Today’s Comment of The Day is at Hullabaloo and is a somewhat testy response to a post by Poputanian and subsequent commenters’ wondering what it will take to get today’s youth to rebel:
what kind of youth movement would satisfy you sanctimonious boomers? how would you like us to express our outrage? we live with a terrible future hanging over our heads, where we will be paying for YOUR social security, YOUR healthcare, and THIS FUCKING WAR! adults have spent nearly three decades consolidating their own wealth and now kids are supposed to feel guilty for not being able to stop an illegal war that the entire world couldn’t stand in the way of???
in 2004, voters below 30 were the ONLY age group in the nation that voted for Kerry. i firmly believe that before you can start telling us about political activism, you should straighten out your own fucking generation.
Utica | 01.20.07 – 12:18 am | #
Go Utica! God, how I loathe boomers and I’m not even a kid.

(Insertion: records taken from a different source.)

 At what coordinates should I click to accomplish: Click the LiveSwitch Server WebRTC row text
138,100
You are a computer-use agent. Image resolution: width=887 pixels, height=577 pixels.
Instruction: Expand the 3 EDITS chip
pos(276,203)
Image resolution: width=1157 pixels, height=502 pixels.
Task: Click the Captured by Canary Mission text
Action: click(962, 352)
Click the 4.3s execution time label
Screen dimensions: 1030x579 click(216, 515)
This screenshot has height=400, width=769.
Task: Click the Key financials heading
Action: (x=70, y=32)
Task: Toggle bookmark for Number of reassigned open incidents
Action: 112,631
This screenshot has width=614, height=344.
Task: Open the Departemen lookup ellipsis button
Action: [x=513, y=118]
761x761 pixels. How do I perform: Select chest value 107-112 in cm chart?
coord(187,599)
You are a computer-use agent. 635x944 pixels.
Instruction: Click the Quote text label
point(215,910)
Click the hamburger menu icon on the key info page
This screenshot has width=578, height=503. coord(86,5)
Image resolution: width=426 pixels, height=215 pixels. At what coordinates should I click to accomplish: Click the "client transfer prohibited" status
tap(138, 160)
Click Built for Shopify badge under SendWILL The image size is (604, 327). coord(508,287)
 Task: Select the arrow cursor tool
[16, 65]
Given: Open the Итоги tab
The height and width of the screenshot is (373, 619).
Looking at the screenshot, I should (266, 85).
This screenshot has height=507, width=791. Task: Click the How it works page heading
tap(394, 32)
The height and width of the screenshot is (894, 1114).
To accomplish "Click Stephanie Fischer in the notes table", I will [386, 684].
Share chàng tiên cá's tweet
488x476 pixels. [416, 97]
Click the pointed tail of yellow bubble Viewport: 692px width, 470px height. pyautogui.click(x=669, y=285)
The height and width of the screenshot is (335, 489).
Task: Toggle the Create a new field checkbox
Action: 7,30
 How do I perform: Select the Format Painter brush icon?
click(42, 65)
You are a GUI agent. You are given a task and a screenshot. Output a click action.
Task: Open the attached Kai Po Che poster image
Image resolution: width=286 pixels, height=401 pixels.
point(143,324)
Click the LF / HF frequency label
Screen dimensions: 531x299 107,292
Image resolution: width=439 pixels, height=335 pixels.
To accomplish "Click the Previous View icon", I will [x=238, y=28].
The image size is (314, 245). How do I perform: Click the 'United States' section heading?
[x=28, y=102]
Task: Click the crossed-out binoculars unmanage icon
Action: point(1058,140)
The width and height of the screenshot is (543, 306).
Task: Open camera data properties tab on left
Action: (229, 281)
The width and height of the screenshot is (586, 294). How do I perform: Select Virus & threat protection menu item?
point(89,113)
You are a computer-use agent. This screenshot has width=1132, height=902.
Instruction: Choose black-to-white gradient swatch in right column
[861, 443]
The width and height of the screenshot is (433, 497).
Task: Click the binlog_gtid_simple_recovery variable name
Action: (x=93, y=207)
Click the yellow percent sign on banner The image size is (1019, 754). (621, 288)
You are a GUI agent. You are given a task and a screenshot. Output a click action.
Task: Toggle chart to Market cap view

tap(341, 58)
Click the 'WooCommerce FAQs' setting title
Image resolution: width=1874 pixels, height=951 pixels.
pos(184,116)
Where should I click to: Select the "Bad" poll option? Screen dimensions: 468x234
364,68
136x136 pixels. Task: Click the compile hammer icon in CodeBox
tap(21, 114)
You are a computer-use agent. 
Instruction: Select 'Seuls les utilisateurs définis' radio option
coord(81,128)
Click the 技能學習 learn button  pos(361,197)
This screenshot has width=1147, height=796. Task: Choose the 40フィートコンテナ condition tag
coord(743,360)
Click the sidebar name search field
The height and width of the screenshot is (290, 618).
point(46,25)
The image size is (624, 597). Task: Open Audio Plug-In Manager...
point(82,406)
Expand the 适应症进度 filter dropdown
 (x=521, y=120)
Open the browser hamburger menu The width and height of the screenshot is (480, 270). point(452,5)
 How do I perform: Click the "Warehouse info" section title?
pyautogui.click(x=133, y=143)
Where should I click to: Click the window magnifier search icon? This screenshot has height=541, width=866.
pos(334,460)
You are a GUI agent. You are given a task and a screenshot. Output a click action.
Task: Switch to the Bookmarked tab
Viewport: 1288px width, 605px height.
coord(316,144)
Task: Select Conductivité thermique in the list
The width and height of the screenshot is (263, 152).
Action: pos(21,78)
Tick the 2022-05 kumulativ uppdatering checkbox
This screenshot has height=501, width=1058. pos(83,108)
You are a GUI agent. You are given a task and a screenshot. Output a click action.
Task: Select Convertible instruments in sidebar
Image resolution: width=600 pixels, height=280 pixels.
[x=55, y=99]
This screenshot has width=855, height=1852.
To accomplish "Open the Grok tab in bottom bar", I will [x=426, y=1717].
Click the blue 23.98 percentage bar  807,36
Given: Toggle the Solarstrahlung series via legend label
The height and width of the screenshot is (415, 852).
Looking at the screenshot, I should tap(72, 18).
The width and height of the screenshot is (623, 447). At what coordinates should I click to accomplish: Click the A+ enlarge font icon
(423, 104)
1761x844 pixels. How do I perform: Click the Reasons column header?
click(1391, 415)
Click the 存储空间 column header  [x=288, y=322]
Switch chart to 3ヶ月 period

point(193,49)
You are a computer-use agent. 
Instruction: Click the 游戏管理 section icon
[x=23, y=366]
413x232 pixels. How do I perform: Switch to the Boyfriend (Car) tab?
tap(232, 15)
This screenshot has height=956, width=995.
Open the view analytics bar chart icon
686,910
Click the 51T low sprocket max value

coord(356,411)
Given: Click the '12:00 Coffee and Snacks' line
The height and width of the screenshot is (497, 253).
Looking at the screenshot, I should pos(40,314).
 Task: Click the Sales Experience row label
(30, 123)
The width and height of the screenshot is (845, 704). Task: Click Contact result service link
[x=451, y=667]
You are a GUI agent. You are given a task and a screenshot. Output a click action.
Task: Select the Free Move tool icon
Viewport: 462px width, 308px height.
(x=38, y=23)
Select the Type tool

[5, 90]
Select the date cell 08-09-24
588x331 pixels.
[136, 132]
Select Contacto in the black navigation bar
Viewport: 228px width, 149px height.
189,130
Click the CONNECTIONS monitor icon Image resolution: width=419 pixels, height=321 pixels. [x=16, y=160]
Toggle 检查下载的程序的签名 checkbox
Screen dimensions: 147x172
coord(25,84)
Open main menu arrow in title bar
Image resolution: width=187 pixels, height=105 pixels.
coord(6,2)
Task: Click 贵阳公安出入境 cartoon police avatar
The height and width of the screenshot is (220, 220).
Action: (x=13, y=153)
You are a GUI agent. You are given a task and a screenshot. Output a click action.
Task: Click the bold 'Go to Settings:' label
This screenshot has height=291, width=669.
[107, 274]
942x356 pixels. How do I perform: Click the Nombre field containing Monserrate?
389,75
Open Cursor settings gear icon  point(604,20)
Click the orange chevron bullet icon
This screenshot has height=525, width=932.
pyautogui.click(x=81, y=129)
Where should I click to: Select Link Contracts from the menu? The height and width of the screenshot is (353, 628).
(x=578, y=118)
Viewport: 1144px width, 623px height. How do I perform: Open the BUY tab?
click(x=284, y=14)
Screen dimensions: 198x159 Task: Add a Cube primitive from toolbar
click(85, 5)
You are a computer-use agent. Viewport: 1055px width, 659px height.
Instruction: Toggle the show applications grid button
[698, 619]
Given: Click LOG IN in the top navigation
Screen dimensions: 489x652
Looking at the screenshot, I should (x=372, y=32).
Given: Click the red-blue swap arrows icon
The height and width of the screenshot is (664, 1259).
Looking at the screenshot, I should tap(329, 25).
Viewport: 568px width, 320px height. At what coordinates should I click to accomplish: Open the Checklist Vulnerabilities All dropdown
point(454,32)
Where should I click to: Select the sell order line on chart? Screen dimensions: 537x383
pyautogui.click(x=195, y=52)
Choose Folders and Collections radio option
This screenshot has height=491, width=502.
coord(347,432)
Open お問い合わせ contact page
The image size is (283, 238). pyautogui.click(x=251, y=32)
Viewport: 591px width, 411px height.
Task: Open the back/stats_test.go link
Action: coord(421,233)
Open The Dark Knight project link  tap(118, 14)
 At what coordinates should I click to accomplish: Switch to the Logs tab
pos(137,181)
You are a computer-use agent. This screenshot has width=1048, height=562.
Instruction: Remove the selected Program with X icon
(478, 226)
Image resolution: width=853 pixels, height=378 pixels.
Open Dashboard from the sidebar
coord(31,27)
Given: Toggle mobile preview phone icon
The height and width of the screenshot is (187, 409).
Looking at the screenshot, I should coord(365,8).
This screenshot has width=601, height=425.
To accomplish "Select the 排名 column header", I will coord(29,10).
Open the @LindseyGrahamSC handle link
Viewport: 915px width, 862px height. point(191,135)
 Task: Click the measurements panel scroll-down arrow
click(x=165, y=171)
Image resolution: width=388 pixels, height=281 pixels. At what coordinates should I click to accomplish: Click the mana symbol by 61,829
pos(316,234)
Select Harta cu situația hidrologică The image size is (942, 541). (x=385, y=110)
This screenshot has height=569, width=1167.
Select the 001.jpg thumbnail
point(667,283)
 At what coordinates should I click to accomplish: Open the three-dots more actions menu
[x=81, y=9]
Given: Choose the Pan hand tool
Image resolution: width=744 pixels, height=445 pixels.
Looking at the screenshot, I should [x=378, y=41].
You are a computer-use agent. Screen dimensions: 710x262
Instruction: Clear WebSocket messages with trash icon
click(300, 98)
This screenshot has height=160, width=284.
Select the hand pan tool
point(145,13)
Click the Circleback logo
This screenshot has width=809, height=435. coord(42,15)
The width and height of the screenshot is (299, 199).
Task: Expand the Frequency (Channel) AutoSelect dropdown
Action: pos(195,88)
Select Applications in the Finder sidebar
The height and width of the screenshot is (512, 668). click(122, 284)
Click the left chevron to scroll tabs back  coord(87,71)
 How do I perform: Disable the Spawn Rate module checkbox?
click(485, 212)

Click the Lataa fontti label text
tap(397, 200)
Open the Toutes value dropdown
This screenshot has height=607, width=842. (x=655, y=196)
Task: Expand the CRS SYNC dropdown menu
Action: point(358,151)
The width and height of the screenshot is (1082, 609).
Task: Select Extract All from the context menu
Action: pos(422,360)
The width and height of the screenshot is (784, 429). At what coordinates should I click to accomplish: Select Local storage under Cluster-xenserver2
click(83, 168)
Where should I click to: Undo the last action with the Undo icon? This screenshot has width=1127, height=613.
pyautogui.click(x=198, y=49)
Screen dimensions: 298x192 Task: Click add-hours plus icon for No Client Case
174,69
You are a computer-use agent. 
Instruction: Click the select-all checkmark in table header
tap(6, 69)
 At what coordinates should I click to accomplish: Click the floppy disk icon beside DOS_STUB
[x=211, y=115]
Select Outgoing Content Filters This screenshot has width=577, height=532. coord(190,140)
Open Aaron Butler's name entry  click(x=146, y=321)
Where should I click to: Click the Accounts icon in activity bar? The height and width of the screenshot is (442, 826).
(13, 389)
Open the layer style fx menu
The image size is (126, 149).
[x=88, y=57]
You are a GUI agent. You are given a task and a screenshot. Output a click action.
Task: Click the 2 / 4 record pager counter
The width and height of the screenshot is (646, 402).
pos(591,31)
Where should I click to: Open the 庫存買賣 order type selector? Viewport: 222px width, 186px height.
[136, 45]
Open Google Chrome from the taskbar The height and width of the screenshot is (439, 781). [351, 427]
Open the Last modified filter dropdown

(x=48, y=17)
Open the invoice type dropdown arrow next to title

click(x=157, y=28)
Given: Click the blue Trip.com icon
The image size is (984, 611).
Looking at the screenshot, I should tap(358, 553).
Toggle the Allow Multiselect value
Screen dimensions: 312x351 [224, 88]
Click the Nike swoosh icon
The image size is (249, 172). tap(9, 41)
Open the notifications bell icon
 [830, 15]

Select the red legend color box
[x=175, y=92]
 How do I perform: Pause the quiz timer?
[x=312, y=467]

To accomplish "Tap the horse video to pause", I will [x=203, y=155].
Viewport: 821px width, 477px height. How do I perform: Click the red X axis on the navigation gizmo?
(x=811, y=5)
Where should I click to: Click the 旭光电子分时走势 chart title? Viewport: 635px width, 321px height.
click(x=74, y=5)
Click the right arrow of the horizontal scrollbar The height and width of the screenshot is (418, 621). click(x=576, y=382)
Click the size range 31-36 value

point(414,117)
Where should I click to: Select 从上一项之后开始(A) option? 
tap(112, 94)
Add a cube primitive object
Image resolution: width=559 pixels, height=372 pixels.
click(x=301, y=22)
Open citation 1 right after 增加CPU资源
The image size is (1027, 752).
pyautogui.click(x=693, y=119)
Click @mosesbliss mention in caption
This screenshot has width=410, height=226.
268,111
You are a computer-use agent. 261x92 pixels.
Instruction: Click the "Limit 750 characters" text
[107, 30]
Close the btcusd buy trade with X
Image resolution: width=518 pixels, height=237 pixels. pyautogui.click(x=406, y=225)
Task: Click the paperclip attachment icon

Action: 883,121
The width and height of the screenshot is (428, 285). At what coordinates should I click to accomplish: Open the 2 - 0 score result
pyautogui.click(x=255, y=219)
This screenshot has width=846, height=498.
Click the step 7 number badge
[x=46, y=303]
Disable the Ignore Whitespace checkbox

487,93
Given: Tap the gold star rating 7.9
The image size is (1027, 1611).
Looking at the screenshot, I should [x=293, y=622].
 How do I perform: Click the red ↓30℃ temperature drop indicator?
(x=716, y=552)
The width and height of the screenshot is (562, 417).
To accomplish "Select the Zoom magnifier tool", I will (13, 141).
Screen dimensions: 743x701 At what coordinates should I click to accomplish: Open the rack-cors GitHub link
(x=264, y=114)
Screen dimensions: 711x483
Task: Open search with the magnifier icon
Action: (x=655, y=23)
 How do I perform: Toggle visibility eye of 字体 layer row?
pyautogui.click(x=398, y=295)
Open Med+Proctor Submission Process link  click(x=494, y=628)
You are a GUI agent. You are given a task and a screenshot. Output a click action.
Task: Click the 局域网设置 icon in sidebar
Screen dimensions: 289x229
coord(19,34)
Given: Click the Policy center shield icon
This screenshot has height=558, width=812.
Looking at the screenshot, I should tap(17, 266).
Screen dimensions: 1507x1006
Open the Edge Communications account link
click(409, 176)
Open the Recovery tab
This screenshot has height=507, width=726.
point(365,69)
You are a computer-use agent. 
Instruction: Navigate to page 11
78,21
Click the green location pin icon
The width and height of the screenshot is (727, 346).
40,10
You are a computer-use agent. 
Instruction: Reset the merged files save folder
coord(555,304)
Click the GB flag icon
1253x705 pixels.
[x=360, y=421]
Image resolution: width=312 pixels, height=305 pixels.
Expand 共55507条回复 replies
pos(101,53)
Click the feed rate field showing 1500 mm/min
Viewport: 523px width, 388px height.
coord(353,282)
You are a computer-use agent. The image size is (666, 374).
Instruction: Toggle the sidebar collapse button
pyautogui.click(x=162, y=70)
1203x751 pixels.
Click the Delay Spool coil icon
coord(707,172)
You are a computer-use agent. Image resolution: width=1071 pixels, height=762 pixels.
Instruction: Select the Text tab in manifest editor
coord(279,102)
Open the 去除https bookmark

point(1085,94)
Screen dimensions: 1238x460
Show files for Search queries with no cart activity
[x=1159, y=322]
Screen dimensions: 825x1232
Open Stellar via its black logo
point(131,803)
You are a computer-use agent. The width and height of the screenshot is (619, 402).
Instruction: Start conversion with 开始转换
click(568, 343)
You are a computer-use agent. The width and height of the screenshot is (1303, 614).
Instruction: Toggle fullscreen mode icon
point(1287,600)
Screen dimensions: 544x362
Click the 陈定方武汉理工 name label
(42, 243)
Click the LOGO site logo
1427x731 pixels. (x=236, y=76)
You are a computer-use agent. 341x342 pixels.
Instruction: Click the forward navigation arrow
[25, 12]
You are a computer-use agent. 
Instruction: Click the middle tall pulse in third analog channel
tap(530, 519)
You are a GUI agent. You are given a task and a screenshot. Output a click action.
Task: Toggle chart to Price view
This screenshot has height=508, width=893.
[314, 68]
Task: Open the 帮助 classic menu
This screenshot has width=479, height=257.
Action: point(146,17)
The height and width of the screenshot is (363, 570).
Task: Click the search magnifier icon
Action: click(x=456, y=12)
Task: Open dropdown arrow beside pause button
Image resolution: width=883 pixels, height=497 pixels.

I was born in 1959 which makes me an in-betweenie; neither Boomer nor Gen X. We’re not hippies: we’re the generation of disco and punk, the generation that were left no crumbs to scrabble for once the entitled generation their greedy mitts on the money and the levers of power. Once elected, for the boomers it was ‘get all you can and after that pull up the ladder’.
They had free schools and universities, the NHS, riches through property and the welfare state: we got unemployment, a housing shortage, double-digit inflation, insane rightwing government, death squads, drugs and the threat of nuclear war. And now Iraq, Tony Blair and George Bush. And for our own children it looks to be even worse.
Cheers, boomers.
The Watergate and Vietnam scandals that they harp on about so much happened when we were in our early teens; mostly, to us it was all so much background noise – and it’s not as though they got the rightwing out, anyhow. The movement was a failure.
No, the defining political events of our times were Iran-Contra, mutually assured destruction and the death squads and the cynicism of those times has informed our politics for ever. As a result, we’ve never trusted anyone in politics and we’ve taught our kids to do the same – so is it any wonder they don’t want to be politically involved in the formal channels provided, when it’s plain for anyone to see that the existing political institutions are so irredeemably corrupt?
There is an assumption made (t’s common wisdom now, it’s been repeated so often) – that leftists are dirty hippies. No, no and again no.
Our rebellion started in the eighties, against Thatcher, Reagan and Pinochet, to whose rightist legacy Bush et al are the heirs. We created our own political space by being early adopers of technology – we were posting to listservs, bulletin boards and usenet and chatting via IRC before the web was even a glint in anyone’s eye.
I feel so sorry for my children’s generation – not only are they expected to be well-rounded individuals, successful in their careers and in their personal lives, but they’re expected to also somehow sort out the mess their grandparents have made of the world – to clean up Washington, solve global warming, rescue the environment – as though there’s some sort of generational magic wand that would wipe the slate clean, if only those damned kids would take their attention away from MySpace and show some gumption for once.
For one thing, why the hell should they? They didn’t break it, why should they be expected to fix it? They’ve got enough to do just surviving.No, fuck that, let the boomers clean up their own messes.
Secondly, it’s all very well for bloggers of a certain age to pontificate to the young for their inaction – but who is it on the barricades at G8 protests, blocking the gates at Faslane nuclear base, pie-ing politicians or putting their lives on the line by lying in front of bulldozers in Palestine? Who is it that’s the mainstay of the antiwar movement? It’s not middle-aged bloggers continually harking back to the sixties.
My sons’ generation, those in their teens and twenties now, are taking the use of technology for political purposes much further than we could ever have concieved of. Just because young people don’t choose the political channels the boomers choose and the boomers can’t see them doing it, doesn’t mean they’re not political, or active.
Perhaps those complaining about political inactivity and apathy on the part of the young should stop reading the likes of ageing fake-liberal HuffPo and Salon and take a look at the Social Forum movement or Globalise Resistance or Schnews, or Indymedia. That’s where the kids are: they want to change the system, not just become more vote-fodder for the existing parties.
Get over yourselves, boomers. You are not the sine qua non of political activism to whom all later activists must genuflect – those days are long gone and so have those outdated modes of protest.
What the younger generation is looking for from you is active leadership and support, not envious blog-criticism.